Researchers and practitioners in archaeology, architecture, computers, and electronics explore technology that preservationists can use in locating, identifying, restoring, and displaying architectural and archaeological heritage. Their topics include the importance of being honest: issues of transparency in the digital visualization of architectural heritage, using a laser scanner for the digital surveying of the Sarnicli Inn and the Byzantine Cistern Underneath, surveying ancient Maya buildings in the forest, residential architecture of the Russian Imperial Age (1703-1843) in drawing of Italian architects, and hand-held three-dimensional scanning for cultural heritage: experimenting low-cost structure sensor scan.
– Protoview Reviews
NPR reports that 45 million tourists visit Italy and its monuments each year, generating about 9 percent of the country's GDP. This surprising fact perhaps explains a handbook that speaks primarily to the archaeological side of historic preservation in Italy.
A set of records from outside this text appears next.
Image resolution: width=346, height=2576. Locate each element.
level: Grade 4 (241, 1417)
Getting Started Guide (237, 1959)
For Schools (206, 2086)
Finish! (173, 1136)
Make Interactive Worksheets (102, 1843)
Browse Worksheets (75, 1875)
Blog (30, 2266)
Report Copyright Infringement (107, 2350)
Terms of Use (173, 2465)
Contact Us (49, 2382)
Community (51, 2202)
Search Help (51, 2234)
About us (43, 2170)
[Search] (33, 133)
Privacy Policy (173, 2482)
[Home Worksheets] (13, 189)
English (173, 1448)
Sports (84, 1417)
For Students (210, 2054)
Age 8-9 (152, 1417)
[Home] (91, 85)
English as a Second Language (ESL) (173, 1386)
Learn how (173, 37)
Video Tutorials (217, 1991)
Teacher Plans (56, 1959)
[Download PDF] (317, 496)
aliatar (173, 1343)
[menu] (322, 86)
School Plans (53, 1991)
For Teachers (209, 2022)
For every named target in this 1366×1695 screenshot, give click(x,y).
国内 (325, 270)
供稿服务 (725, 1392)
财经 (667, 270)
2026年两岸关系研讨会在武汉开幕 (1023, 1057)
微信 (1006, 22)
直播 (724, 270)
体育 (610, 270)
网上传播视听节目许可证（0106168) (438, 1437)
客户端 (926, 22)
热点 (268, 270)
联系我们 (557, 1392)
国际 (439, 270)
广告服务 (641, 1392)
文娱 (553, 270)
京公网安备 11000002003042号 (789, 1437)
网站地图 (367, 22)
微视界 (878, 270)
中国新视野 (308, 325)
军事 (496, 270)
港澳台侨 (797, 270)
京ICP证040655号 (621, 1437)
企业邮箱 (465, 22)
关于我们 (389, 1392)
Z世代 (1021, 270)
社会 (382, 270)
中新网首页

Forty-four contributors collaborated to produce nineteen case studies laden with highly technical information about photogrammetry and other measurement technologies for documenting heritage sites. [...] The volume is at its strongest in two chapters: an art-historical interpretation of Borromini's Sant' Ivo alla Sapienza tracing its iconography to the third poem of Dante's Divine Comedy; and a proposal to repurpose a Beaux-Arts post office in Buenos Aires, Argentina, into a cultural center. Some of the chapters included here would actually be more accessible if the authors had instead published them as journal articles, perhaps as a special issue of the APT Bulletin: The Journal of Preservation Technology. The collection belongs only in specialty archaeology collections, whereas Donald Friedman's Historical Building Construction: Design, Materials & Technology (2nd ed., 2010) is more suited to academic libraries supporting preservation-related programs.